# Game 53: Bobcats vs. Hornets (2/20/07)



## nutmeged3 (Apr 11, 2005)

Charlotte Bobcats (19-33) vs. New Orleans Hornets (25-28)

7 p.m., Bobcats Arena
TV: News 14. Radio: WNMX-FM 106.1

*BOBCATS UPDATE:* 
Coach Bernie Bickerstaff said a decision on the playing status of forward Sean May (knee) and guard Derek Anderson (ankle) will be made this morning. Also, the Eric Williams era begins tonight in Charlotte.

*HORNETS UPDATE:* 
Charlotte's former team has won nine of 12 and has a shot at making the Western Conference playoffs. New Orleans has eight players who average double figures in scoring, led by Peja Stojakovic (17.8).

Bobcats




































Felton/Carroll/Wallace/Okafor/Brezec

Hornets




































Paul/Brown/Mason/West/Chandler

*KEY MATCHUP:* 
David West vs. Gerald Wallace. 















While lots of eyes will be on Chris Paul and Raymond Felton, how West and Wallace -- two of the league's more underappreciated forwards -- play will go a long way toward deciding this game.​


----------



## girllovesthegame (Nov 3, 2005)

nutmeged3, I agree about West and Wallace. 2 underrated forwards in this league. I started liking Wallace when he played for Sacramento.


----------



## nutmeged3 (Apr 11, 2005)

I missed most of the 1st and 2nd quarters but..

Looks like we are playing pretty well right now 

43-36 Bobcats with 2 min left in the 2nd


----------



## nutmeged3 (Apr 11, 2005)

DA's back I havn't seen whether May's playing or not

Looks like Hermanns gonna start getting that 5 or so minutes at the end of the 2nd quarter every game

Butler hits a 3 at the halftime buzzer

53-44 Bobcats at the half


----------



## nutmeged3 (Apr 11, 2005)

We just scored our first point of the half at the 9 min mark and we still dont have a FG made.
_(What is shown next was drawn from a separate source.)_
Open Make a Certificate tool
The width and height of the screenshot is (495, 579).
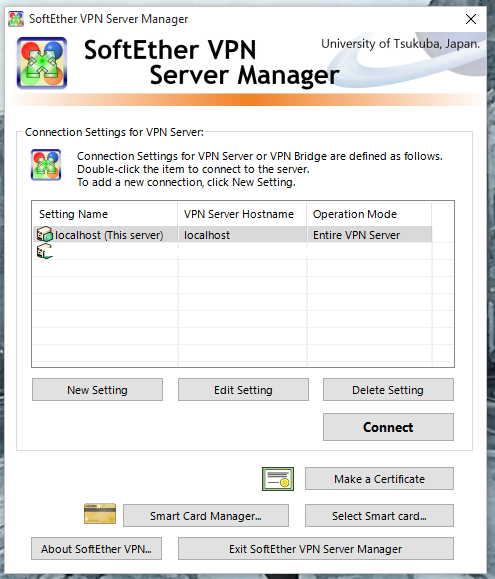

Not playing very well to start off this half

56-55 Hornets


----------



## Diable (Apr 26, 2005)

Eh,sad to say I'm rooting for the Hornets and my favorite player in this one.Really like to see some way we could get Durant or Oden without humiliaiting ourselves the rest of the way.Of course the Hornets are 9-3 in the last 12 and have only lost to the worst teams in the league


----------



## Diable (Apr 26, 2005)

Raymond looked like he got a hip pointer or something painful in that collision


----------



## Diable (Apr 26, 2005)

Kind of looked like Gerald might have thrown a punch .CP might get a technical there


----------



## nutmeged3 (Apr 11, 2005)

5 technical fouls just called after that wow


----------



## nutmeged3 (Apr 11, 2005)

Ah Gerald just straight shouldered Paul I don't know how that was on Paul


----------



## Diable (Apr 26, 2005)

You talk bad about Adam's shot and he's really hot tonight.Maybe you should trash him everyday...That obviously doesn't work for me though


----------



## nutmeged3 (Apr 11, 2005)

Diable I knew you were a hornets fans but did you follow the team after they moved to NO?


----------



## Diable (Apr 26, 2005)

I bet he got his confidence back in that layup drill saturday night.


----------



## nutmeged3 (Apr 11, 2005)

Diable said:


> You talk bad about Adam's shot and he's really hot tonight.Maybe you should trash him everyday...That obviously doesn't work for me though


lol yeah hes playing really well right now too bad it didn't work with Bernard when he was here


----------



## Diable (Apr 26, 2005)

I would probably kick the living hell out of George Shinn if you gave me a chance.Mostly now I'm just a huge Chris Paul fan.I met him once when he was in HS and I thought he was a really great guy


----------



## nutmeged3 (Apr 11, 2005)

hahaha I hear you I was too young to really get into the Hornets while they were here though

I hate it when we have Hermann and Morrison in at the same time


----------



## Diable (Apr 26, 2005)

We outscored them by 11 or 12 the last time Paul sat down.When they have Pargo and Bobby Jackson in the game it's just a huge chuckfest and if they're both cold the Hornets never score


----------



## nutmeged3 (Apr 11, 2005)

Looked like Okafor got a lot of hand on that one but it got Felton the open layup

I can't believe how easy they just scored that final basket


----------



## nutmeged3 (Apr 11, 2005)

Wow Mason gets the layup without even looking at the basket


----------



## nutmeged3 (Apr 11, 2005)

You jinxed Morrison lol he can't drop a layup now

86-82 Bobcats 9 min left


----------



## Diable (Apr 26, 2005)

four fouls on Felton


----------



## nutmeged3 (Apr 11, 2005)

Games over if he fouls out McInnis and BK are both out


----------



## nutmeged3 (Apr 11, 2005)

Damn Felton got destroyed on that one


----------



## nutmeged3 (Apr 11, 2005)

I'm bout tired of hearing "Everybody clap your hands" over and over again

nice shot by Carroll

94-90 Bobcats


----------



## nutmeged3 (Apr 11, 2005)

Ref's are really helping the Cats right now, weird to be able to say that. 

100-94 Bobcats


----------



## Diable (Apr 26, 2005)

Gerald needs to remember that T he got.They could have very easily given him another right there


----------



## nutmeged3 (Apr 11, 2005)

Nice strip by DA 

Okafor gets the hook shot to go

Gerald took a face plant on that one. Hornets ball

102-94 Bobcats

Wallace just got his 5th he's needs to calm down


----------



## nutmeged3 (Apr 11, 2005)

What the hell did Raymond just do. I guess it was an alley

Hornets are playing really bad right now. CP isn't touching the ball and as soon as he does he gets FT's

102-97 Bobcats 58.9 left


----------



## nutmeged3 (Apr 11, 2005)

DA! you gotta hit that

41.8 left Hornets ball


----------



## nutmeged3 (Apr 11, 2005)

Paul got pushed into Pargo and he still made it nice shot

DA at the ft line with 6 seconds left
1st ones good 
2nd ones good

104-100 6.4 left


----------



## nutmeged3 (Apr 11, 2005)

Bobcats win! 104-100

I'm not really sure what that final possesion was but I'll take it


----------



## PFortyy (May 31, 2006)

very nice win by the bobcats! okafor and Felton both had excellent games!


----------